(Source records):
○ ○ ○
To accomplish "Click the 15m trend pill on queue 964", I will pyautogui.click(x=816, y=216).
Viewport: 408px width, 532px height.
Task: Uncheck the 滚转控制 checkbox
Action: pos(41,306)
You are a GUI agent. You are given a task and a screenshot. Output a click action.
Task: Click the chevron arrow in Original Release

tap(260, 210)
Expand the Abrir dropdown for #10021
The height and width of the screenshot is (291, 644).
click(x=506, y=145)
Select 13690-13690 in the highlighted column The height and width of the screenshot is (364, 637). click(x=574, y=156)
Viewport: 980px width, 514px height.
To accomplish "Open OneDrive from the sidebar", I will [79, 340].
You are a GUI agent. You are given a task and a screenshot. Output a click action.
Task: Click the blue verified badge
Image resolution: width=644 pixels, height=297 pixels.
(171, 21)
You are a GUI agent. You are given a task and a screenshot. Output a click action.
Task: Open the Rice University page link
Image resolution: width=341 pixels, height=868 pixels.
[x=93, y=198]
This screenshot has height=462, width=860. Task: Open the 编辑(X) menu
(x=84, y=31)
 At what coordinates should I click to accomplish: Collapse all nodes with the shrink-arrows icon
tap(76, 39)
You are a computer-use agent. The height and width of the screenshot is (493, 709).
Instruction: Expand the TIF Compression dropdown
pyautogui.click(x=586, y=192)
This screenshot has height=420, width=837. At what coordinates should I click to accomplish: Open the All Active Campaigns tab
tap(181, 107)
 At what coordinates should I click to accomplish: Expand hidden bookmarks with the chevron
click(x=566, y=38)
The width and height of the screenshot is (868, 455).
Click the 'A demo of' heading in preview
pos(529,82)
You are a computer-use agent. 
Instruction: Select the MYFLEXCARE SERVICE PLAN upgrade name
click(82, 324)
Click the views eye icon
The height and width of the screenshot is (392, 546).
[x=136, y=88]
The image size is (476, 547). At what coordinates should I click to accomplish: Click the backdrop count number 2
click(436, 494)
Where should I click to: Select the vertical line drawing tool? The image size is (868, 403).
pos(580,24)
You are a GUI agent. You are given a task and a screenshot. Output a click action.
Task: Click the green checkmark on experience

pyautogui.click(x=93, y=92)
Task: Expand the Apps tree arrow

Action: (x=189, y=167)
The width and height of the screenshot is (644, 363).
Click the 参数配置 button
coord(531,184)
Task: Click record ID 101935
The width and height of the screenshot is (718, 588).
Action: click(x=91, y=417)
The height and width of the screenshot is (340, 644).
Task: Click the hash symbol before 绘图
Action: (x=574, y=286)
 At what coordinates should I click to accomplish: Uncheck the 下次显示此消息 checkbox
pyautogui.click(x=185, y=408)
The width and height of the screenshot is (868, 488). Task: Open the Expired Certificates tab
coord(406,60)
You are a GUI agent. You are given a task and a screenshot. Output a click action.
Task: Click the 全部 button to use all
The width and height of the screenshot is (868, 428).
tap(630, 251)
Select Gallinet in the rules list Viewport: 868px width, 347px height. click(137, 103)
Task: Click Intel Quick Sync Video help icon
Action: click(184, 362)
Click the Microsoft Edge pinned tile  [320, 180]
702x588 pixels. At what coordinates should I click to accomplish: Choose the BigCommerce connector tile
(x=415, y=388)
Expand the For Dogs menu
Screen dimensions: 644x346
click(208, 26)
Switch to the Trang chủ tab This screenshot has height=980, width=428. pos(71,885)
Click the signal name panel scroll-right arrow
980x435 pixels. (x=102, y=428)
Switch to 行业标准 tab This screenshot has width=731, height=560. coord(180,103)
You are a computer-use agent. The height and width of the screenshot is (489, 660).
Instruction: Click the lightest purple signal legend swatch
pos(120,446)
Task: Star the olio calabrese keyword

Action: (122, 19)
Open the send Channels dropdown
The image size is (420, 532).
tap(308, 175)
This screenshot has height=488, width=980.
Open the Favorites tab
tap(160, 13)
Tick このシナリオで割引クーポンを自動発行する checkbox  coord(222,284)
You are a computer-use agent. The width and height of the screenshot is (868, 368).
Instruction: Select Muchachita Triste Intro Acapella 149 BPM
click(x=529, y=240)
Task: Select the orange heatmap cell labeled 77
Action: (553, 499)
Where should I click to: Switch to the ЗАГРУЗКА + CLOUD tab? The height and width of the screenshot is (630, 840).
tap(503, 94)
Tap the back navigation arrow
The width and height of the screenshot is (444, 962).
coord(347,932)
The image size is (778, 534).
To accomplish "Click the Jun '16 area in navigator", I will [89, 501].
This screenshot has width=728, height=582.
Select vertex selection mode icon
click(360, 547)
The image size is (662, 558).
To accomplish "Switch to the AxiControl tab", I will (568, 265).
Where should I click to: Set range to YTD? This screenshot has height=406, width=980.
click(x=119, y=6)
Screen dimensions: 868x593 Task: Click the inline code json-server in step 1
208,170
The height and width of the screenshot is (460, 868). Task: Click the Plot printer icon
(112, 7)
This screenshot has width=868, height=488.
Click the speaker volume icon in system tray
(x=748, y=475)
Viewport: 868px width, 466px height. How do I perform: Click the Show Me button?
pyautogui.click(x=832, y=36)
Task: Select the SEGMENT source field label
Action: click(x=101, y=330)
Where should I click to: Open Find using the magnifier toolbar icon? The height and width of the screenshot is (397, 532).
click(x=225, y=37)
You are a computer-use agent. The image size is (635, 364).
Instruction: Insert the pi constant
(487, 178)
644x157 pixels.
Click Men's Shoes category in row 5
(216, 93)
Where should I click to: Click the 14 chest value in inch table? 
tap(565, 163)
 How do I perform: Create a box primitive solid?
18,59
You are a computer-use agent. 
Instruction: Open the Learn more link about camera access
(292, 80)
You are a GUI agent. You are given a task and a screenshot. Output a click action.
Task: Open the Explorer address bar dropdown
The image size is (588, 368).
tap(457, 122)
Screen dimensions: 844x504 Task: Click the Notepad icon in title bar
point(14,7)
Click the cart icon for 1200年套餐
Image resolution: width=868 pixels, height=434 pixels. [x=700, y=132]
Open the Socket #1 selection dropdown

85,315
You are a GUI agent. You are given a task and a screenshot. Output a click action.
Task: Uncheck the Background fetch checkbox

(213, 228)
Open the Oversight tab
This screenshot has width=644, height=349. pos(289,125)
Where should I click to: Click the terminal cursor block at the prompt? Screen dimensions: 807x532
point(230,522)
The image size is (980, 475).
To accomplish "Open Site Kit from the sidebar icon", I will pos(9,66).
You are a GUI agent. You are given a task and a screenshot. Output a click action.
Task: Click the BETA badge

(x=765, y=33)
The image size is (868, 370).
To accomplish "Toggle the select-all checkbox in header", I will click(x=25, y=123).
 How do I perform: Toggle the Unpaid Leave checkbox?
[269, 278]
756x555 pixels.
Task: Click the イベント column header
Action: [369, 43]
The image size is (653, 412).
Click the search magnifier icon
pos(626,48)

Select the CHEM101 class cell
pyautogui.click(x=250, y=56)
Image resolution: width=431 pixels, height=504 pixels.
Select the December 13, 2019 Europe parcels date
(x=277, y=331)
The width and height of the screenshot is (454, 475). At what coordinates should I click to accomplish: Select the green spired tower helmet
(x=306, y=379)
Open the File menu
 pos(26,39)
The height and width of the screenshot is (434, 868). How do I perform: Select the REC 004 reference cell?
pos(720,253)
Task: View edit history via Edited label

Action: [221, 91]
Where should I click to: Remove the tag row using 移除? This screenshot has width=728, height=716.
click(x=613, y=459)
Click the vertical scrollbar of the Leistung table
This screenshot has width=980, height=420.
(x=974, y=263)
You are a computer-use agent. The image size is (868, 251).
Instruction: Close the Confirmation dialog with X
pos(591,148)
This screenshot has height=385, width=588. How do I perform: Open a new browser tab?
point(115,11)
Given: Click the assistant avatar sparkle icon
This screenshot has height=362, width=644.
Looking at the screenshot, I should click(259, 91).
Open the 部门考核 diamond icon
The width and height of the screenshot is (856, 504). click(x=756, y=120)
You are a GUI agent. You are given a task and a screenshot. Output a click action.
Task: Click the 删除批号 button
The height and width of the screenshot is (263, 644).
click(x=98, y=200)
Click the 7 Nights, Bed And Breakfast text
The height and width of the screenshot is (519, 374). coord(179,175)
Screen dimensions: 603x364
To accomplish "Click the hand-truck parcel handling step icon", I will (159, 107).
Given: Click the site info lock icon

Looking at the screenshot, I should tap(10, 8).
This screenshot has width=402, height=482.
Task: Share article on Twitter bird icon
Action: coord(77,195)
○ ○ ○
(Work task):
Each line above from the one with "The width and height of the screenshot is (868, 455)." up to and including the one with "Click the views eye icon" must be set down exactly, and no line outside that span may appear.

(Your solution):
The width and height of the screenshot is (868, 455).
Click the 'A demo of' heading in preview
pos(529,82)
You are a computer-use agent. 
Instruction: Select the MYFLEXCARE SERVICE PLAN upgrade name
click(82, 324)
Click the views eye icon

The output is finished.